Dataset excerpts:
[Start of section]
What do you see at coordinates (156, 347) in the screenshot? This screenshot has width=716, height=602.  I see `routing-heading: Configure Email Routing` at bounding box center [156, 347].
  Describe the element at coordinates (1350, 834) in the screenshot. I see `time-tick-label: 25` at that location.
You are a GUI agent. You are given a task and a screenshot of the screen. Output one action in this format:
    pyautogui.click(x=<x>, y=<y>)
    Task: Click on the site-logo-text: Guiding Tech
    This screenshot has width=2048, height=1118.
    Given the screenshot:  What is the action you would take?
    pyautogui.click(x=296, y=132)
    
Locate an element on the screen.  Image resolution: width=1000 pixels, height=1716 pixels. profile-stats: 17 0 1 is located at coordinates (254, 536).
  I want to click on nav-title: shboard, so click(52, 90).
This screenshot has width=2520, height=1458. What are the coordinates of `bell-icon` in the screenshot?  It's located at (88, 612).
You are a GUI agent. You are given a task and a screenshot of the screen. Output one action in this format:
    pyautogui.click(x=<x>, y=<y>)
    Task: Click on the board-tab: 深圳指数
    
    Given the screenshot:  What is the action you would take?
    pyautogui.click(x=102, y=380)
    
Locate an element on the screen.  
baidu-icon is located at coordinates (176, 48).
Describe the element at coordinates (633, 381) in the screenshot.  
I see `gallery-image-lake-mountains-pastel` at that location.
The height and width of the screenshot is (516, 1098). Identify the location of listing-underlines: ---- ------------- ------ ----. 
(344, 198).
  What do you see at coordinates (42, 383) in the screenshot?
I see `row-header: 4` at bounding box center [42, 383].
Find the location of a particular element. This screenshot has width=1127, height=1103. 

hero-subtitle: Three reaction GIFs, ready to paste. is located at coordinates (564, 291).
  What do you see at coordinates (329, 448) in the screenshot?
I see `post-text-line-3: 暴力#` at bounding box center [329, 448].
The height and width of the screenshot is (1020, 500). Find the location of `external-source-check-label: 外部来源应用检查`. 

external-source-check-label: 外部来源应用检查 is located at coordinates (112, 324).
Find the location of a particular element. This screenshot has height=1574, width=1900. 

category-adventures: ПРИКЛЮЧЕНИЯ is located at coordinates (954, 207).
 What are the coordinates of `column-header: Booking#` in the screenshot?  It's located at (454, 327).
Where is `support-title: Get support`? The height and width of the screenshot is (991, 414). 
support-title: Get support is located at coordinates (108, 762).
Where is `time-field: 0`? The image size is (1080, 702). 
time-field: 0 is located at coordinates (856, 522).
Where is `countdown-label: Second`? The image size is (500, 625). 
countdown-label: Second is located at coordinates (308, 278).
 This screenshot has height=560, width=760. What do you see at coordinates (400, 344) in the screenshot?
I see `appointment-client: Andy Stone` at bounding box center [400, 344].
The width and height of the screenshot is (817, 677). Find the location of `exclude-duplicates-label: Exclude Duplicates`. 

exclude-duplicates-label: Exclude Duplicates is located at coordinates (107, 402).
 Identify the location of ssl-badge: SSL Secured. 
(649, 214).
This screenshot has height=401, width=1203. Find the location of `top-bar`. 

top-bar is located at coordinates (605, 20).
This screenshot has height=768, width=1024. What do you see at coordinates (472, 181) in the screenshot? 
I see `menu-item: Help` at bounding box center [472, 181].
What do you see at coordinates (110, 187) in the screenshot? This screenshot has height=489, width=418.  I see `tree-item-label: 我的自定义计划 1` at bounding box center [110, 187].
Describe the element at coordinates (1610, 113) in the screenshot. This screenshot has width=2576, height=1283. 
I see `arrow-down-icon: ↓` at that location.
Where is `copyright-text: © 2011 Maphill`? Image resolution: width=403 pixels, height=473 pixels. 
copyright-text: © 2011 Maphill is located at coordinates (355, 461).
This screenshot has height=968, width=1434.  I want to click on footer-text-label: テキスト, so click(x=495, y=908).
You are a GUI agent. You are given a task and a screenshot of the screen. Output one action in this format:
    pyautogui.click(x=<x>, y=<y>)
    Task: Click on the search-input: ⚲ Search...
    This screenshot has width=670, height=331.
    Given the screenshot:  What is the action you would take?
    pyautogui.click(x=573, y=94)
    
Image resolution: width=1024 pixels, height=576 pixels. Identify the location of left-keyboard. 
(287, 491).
[End of section]
Work instructions
Copy every line of the listing above, character for character.

Result for this task
What do you see at coordinates (156, 347) in the screenshot? This screenshot has width=716, height=602.  I see `routing-heading: Configure Email Routing` at bounding box center [156, 347].
  Describe the element at coordinates (1350, 834) in the screenshot. I see `time-tick-label: 25` at that location.
You are a GUI agent. You are given a task and a screenshot of the screen. Output one action in this format:
    pyautogui.click(x=<x>, y=<y>)
    Task: Click on the site-logo-text: Guiding Tech
    This screenshot has width=2048, height=1118.
    Given the screenshot:  What is the action you would take?
    pyautogui.click(x=296, y=132)
    
Locate an element on the screen.  Image resolution: width=1000 pixels, height=1716 pixels. profile-stats: 17 0 1 is located at coordinates (254, 536).
  I want to click on nav-title: shboard, so click(52, 90).
This screenshot has width=2520, height=1458. What are the coordinates of `bell-icon` in the screenshot?  It's located at (88, 612).
You are a GUI agent. You are given a task and a screenshot of the screen. Output one action in this format:
    pyautogui.click(x=<x>, y=<y>)
    Task: Click on the board-tab: 深圳指数
    
    Given the screenshot:  What is the action you would take?
    pyautogui.click(x=102, y=380)
    
Locate an element on the screen.  
baidu-icon is located at coordinates (176, 48).
Describe the element at coordinates (633, 381) in the screenshot.  
I see `gallery-image-lake-mountains-pastel` at that location.
The height and width of the screenshot is (516, 1098). Identify the location of listing-underlines: ---- ------------- ------ ----. 
(344, 198).
  What do you see at coordinates (42, 383) in the screenshot?
I see `row-header: 4` at bounding box center [42, 383].
Find the location of a particular element. This screenshot has width=1127, height=1103. 

hero-subtitle: Three reaction GIFs, ready to paste. is located at coordinates (564, 291).
  What do you see at coordinates (329, 448) in the screenshot?
I see `post-text-line-3: 暴力#` at bounding box center [329, 448].
The height and width of the screenshot is (1020, 500). Find the location of `external-source-check-label: 外部来源应用检查`. 

external-source-check-label: 外部来源应用检查 is located at coordinates (112, 324).
Find the location of a particular element. This screenshot has height=1574, width=1900. 

category-adventures: ПРИКЛЮЧЕНИЯ is located at coordinates (954, 207).
 What are the coordinates of `column-header: Booking#` in the screenshot?  It's located at (454, 327).
Where is `support-title: Get support`? The height and width of the screenshot is (991, 414). 
support-title: Get support is located at coordinates (108, 762).
Where is `time-field: 0`? The image size is (1080, 702). 
time-field: 0 is located at coordinates (856, 522).
Where is `countdown-label: Second`? The image size is (500, 625). 
countdown-label: Second is located at coordinates (308, 278).
 This screenshot has height=560, width=760. What do you see at coordinates (400, 344) in the screenshot?
I see `appointment-client: Andy Stone` at bounding box center [400, 344].
The width and height of the screenshot is (817, 677). Find the location of `exclude-duplicates-label: Exclude Duplicates`. 

exclude-duplicates-label: Exclude Duplicates is located at coordinates (107, 402).
 Identify the location of ssl-badge: SSL Secured. 
(649, 214).
This screenshot has height=401, width=1203. Find the location of `top-bar`. 

top-bar is located at coordinates (605, 20).
This screenshot has height=768, width=1024. What do you see at coordinates (472, 181) in the screenshot? 
I see `menu-item: Help` at bounding box center [472, 181].
What do you see at coordinates (110, 187) in the screenshot? This screenshot has height=489, width=418.  I see `tree-item-label: 我的自定义计划 1` at bounding box center [110, 187].
Describe the element at coordinates (1610, 113) in the screenshot. This screenshot has width=2576, height=1283. 
I see `arrow-down-icon: ↓` at that location.
Where is `copyright-text: © 2011 Maphill`? Image resolution: width=403 pixels, height=473 pixels. 
copyright-text: © 2011 Maphill is located at coordinates (355, 461).
This screenshot has height=968, width=1434.  I want to click on footer-text-label: テキスト, so click(x=495, y=908).
You are a GUI agent. You are given a task and a screenshot of the screen. Output one action in this format:
    pyautogui.click(x=<x>, y=<y>)
    Task: Click on the search-input: ⚲ Search...
    This screenshot has width=670, height=331.
    Given the screenshot:  What is the action you would take?
    pyautogui.click(x=573, y=94)
    
Image resolution: width=1024 pixels, height=576 pixels. Identify the location of left-keyboard. 
(287, 491).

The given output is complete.